Probes won't be able to intercept jets from 3I/ATLAS
Loeb says the size of the jets means that particle probes on Earth-based satellites won't be able to capture the particles since 3I/ATLAS will be 269 million kilometres at its nearest point from Earth, about a hundred times larger than the extent of the jet structure seen in the latest images. He says, the same goes for NASA’s Juno spacecraft around Jupiter, which will observe it on March 16, 2026, from a distance of 53 million kilometres. ESA’s JUICE spacecraft, travelling to Jupiter, is currently 64 million kilometres from 3I/ATLAS and won't be able to intercept these jets either.

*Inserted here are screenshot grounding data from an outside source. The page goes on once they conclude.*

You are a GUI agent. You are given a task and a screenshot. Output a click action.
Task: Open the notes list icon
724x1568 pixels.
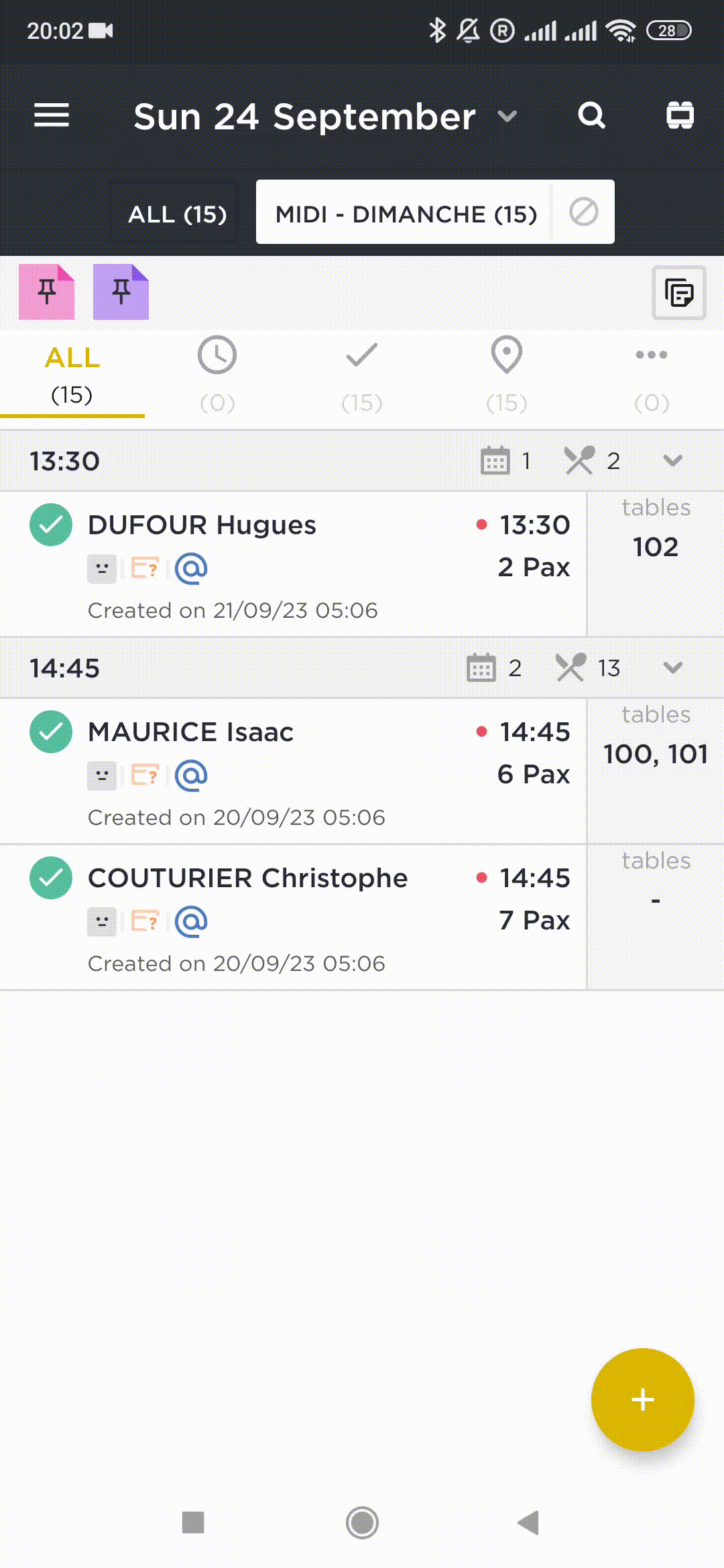679,293
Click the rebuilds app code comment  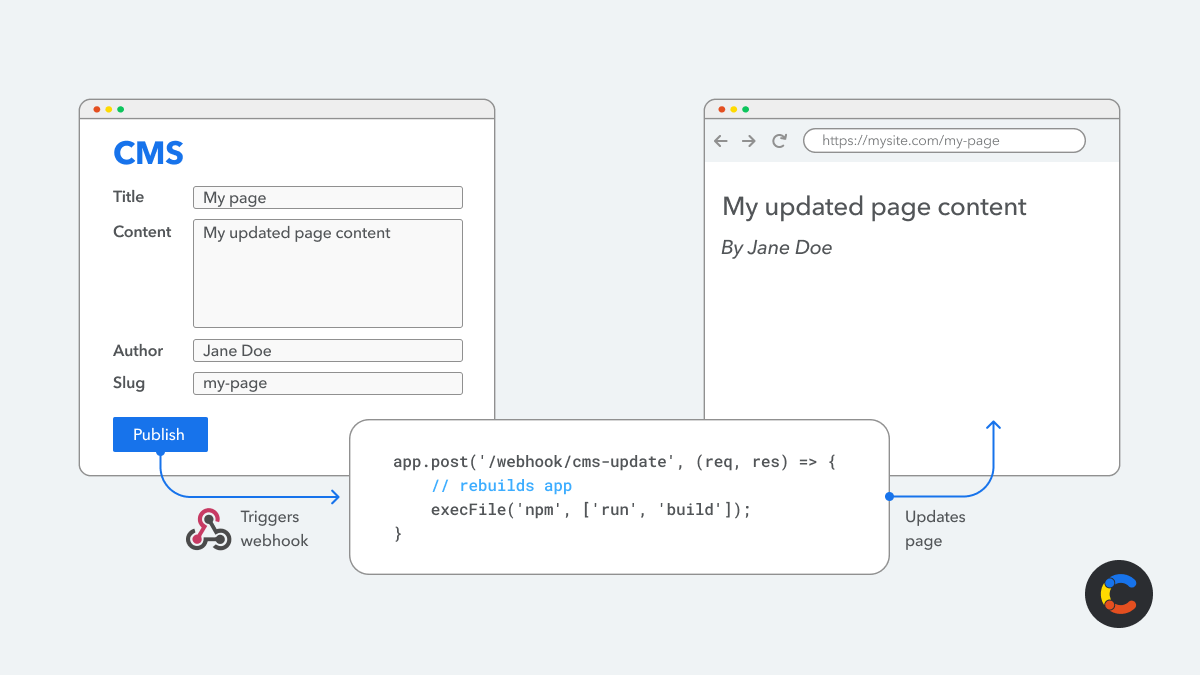pos(501,486)
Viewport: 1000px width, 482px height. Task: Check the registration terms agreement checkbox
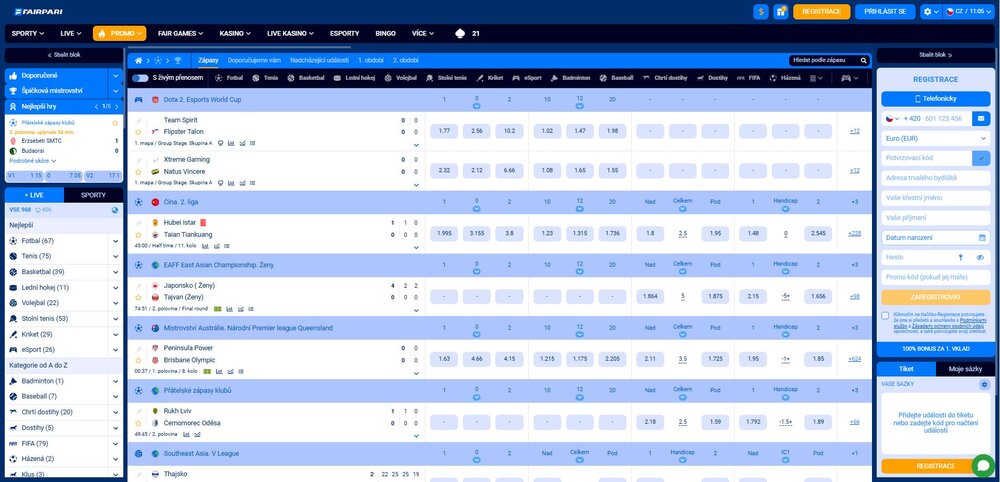tap(885, 316)
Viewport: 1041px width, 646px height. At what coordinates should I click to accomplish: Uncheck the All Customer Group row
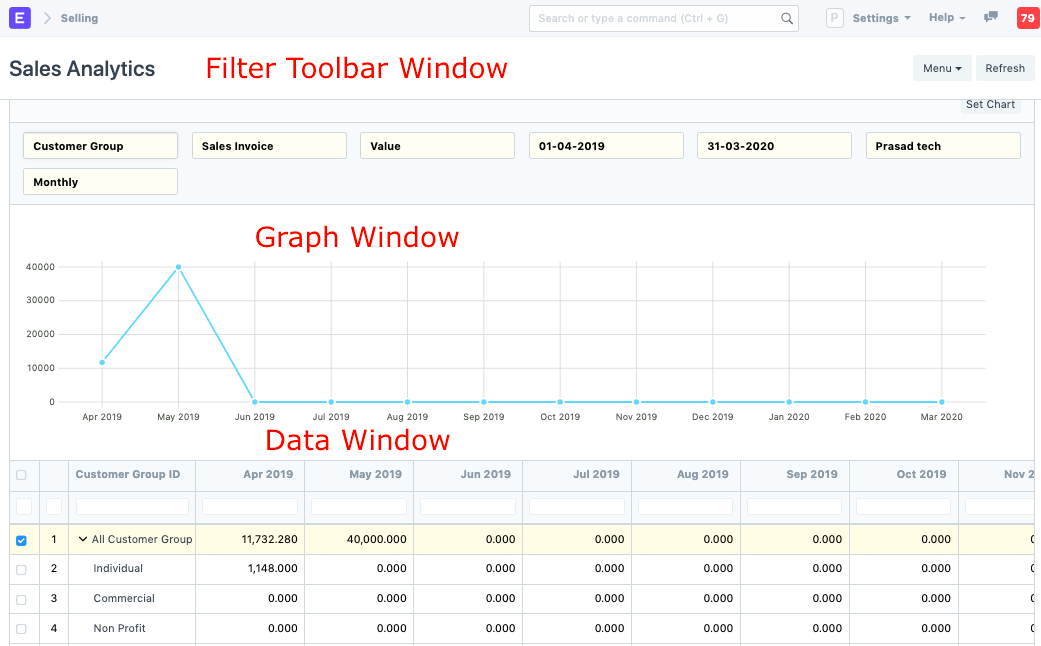pos(22,539)
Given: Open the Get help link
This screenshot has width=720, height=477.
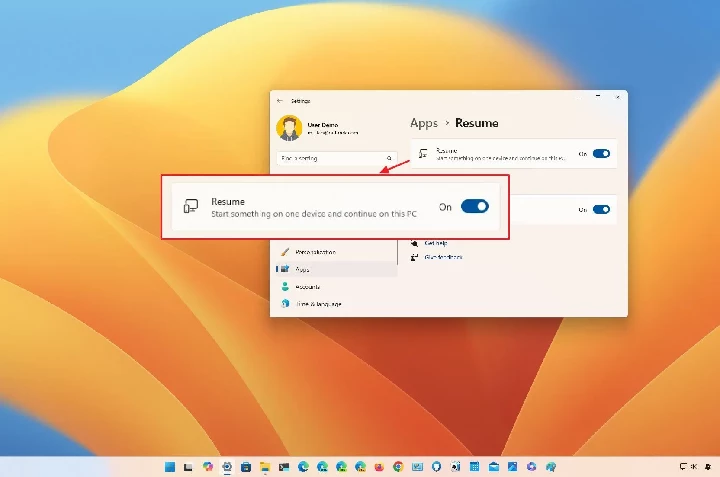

Loeb has pointed out a strange feature of the jet. He cites that the solar wind flows at a speed of about 400 kilometres per second, a thousand times larger than the outflow speed from a natural comet. But in case of the anti-tail seen in 3I/ATLAS, the outermost mass density "is a million times bigger than that of the solar wind." He inferred, based on the observations and his calculations, that the diameter of 3I/ATLAS must be bigger than five kilometres. "If it is a natural comet and most of its nucleus survived perihelion, then the diameter of 3I/ATLAS should be 10 kilometres or larger. He once again raised doubts over its mass, which is likely over 50 billion tons, at least a million times more than the inferred mass of 1I/`Oumuamua. This, he says, is almost impossible to happen before we see much smaller interstellar objects.